Stored records
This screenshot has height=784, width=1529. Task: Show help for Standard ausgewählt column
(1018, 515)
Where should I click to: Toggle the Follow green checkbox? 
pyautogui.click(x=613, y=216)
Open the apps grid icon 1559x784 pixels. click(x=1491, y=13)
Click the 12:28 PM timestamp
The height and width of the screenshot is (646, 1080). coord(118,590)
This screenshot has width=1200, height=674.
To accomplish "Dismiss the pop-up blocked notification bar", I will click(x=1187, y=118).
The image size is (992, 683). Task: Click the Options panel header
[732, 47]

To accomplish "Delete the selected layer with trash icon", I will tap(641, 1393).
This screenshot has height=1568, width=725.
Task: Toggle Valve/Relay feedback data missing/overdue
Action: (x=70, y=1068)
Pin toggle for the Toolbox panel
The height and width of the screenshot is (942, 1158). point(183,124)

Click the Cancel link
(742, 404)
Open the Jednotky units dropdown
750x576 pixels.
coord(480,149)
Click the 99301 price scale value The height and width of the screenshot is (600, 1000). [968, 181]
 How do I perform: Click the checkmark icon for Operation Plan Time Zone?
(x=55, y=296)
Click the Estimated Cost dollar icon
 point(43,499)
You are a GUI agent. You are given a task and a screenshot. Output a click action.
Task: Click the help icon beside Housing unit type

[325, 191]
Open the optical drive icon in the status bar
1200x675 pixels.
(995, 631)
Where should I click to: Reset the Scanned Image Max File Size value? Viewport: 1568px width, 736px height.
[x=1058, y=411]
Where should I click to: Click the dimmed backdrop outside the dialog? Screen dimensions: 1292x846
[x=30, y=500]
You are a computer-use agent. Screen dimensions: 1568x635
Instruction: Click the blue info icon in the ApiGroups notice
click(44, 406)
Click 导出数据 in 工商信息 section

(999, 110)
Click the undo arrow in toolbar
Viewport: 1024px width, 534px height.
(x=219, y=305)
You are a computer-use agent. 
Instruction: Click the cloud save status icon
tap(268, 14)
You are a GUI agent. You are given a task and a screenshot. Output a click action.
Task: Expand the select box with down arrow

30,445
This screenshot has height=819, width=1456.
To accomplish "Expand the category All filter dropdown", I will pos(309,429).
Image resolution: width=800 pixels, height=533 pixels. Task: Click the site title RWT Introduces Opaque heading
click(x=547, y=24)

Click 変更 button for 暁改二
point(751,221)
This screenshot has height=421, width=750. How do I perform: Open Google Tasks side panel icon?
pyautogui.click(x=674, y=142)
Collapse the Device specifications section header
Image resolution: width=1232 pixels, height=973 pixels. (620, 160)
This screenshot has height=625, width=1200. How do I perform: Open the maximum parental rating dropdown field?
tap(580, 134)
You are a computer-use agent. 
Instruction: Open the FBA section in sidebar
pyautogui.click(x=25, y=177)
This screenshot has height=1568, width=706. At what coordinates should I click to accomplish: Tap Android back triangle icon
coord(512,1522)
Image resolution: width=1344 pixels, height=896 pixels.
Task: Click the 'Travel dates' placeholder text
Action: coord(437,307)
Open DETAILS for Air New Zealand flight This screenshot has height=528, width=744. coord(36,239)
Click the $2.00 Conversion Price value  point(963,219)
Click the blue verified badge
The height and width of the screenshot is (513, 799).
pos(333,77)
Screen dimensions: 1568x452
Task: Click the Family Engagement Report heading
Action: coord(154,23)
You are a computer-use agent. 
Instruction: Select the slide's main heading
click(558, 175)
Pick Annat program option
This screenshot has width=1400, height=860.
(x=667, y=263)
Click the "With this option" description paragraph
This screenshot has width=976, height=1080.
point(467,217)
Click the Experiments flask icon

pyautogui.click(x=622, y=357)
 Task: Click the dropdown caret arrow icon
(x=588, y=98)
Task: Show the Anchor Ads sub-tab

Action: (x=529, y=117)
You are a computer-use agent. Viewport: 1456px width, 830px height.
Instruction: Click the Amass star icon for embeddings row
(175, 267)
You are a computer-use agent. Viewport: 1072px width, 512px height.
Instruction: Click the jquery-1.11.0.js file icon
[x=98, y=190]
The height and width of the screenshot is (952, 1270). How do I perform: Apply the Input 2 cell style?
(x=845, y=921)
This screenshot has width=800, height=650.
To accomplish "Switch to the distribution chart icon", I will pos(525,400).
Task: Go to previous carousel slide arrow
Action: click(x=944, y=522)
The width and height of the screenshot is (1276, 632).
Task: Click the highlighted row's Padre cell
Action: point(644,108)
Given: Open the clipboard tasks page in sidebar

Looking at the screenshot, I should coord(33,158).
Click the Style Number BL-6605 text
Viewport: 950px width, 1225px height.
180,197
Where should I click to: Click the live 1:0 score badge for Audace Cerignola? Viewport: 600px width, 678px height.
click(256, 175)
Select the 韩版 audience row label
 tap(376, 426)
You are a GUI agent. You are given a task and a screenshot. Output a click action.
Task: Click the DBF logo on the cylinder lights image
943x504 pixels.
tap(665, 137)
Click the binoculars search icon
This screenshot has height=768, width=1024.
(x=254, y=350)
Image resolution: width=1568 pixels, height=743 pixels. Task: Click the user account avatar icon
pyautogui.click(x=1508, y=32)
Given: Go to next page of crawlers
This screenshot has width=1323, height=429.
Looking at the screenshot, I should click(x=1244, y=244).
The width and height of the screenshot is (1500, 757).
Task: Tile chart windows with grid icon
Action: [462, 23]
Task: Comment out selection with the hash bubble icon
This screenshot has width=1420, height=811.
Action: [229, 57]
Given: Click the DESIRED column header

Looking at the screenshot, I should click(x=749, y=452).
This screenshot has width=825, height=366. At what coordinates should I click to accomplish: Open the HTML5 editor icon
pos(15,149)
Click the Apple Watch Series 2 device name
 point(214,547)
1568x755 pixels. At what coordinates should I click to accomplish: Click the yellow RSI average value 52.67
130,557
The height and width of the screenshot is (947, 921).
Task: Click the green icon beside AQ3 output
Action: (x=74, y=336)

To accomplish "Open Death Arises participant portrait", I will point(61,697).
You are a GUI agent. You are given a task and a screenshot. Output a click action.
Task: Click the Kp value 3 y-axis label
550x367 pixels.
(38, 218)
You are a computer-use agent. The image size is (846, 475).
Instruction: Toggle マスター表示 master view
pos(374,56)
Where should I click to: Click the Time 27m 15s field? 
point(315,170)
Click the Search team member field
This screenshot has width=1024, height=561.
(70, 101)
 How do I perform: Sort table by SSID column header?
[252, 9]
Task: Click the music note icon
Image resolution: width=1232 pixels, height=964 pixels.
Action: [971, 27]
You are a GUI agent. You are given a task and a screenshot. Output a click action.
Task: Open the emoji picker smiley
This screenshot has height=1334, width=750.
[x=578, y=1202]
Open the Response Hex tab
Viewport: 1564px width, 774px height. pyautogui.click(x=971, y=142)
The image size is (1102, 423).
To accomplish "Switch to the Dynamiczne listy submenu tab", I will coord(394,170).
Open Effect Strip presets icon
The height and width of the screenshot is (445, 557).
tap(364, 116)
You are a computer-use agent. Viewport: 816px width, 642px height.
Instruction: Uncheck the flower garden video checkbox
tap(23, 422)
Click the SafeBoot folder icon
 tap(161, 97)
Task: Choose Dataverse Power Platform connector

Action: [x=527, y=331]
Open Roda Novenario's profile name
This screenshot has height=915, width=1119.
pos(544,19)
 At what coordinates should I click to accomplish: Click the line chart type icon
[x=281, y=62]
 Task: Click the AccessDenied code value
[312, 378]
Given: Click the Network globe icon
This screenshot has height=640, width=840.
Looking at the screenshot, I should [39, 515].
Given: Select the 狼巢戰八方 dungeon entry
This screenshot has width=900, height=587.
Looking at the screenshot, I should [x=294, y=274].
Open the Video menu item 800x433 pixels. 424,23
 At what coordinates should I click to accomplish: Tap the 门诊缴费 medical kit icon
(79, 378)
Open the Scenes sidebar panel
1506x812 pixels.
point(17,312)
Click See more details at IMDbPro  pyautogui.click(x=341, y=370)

WHAT THE TASK REQUIRES -
Scan the records for the string "computer" and report each line where it occurs.

RESULT FOR THIS EXERCISE -
You are a computer-use agent. Screen dimensions: 1568x635
You are a computer-use agent. 
You are a computer-use agent. 
You are a computer-use agent. 
You are a computer-use agent. Viewport: 1456px width, 830px height.
You are a computer-use agent. Viewport: 1072px width, 512px height.
You are a computer-use agent. The image size is (846, 475).
You are a computer-use agent. Viewport: 816px width, 642px height.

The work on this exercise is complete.